■ Extract to read ■
>>>>>
Bryant did not appear to respond to the stock offer in the text, writing, “just let me know and we will call a team meeting at the Governors Mansion,” apparently in response to VanLandingham’s mention of bringing a  group of investors to Jackson.

screenshot of text shows Brett Favre saying: "Governor maybe ou could ask the president if he would reach out to some folks" Bryant replies: "Will do. Have a WH call now. He is in Europe much of this week but we will get a call back soon" Jake Vanlandingham writes: "We need to get some investors to get this product selling. Governor can we bring you onboard with ownership now?" Bryant replies: Cannot til January 15th. But would love to talk then. This is the type of thing I love to be a part of. Something save lives..."
Jake VanLandingham urged then Gov. Phil Bryant to come “onboard with ownership” at Prevacus on Dec. 2, 2019, but Bryant said he could not until he left office on Jan. 15, 2020. Phil Bryant Text

A series of text messages a year later, just before the party New says she attended at the Governor’s Mansion that December, suggest Bryant did not accept VanLandingham’s initial stock offer. “[W]e need to get some investors to get this product selling. Governor can we bring you onboard with ownership now?” VanLandingham wrote in the group text with Favre and Bryant on Dec. 2, 2019.
<<<<<
■ Exercise prompt ■
Answer these questions from the Prevacus excerpt:
1. Where did Bryant say a team meeting would be called?
2. On what date did VanLandingham ask Bryant in the group text to come "onboard with ownership"?
3. Until what date did Bryant say he could not take ownership?

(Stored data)
>>>>>
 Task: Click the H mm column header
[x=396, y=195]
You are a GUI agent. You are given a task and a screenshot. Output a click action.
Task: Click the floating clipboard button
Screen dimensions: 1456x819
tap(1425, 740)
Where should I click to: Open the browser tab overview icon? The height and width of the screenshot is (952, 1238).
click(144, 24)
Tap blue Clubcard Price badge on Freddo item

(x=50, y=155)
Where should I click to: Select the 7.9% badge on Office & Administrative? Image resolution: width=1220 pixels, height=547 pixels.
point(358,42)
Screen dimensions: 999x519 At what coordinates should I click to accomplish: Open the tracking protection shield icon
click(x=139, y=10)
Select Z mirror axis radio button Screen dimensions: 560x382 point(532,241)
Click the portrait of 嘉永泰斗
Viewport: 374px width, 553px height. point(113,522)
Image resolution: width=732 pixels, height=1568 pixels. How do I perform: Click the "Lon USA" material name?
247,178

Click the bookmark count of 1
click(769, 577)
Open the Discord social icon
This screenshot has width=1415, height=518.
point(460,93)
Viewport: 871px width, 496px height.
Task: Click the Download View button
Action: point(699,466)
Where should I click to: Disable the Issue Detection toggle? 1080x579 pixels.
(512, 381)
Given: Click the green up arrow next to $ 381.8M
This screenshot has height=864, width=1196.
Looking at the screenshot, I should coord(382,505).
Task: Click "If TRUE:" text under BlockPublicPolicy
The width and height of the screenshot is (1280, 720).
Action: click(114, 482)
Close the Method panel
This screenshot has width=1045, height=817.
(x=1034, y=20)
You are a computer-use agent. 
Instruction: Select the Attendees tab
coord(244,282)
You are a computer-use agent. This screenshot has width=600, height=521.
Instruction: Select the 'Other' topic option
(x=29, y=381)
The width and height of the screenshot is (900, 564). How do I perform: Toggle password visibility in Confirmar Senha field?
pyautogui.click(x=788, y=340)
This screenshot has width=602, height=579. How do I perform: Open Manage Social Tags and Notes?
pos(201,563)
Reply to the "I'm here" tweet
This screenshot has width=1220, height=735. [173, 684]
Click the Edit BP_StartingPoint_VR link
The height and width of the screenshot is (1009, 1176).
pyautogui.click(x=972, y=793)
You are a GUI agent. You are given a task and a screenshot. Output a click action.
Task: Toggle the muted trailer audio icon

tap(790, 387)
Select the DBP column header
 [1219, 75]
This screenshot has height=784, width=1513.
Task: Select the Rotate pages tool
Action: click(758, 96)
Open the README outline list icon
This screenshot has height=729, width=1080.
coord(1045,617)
<<<<<
■ Exercise output ■
1. At the Governors Mansion.
2. Dec. 2, 2019.
3. Jan. 15, 2020.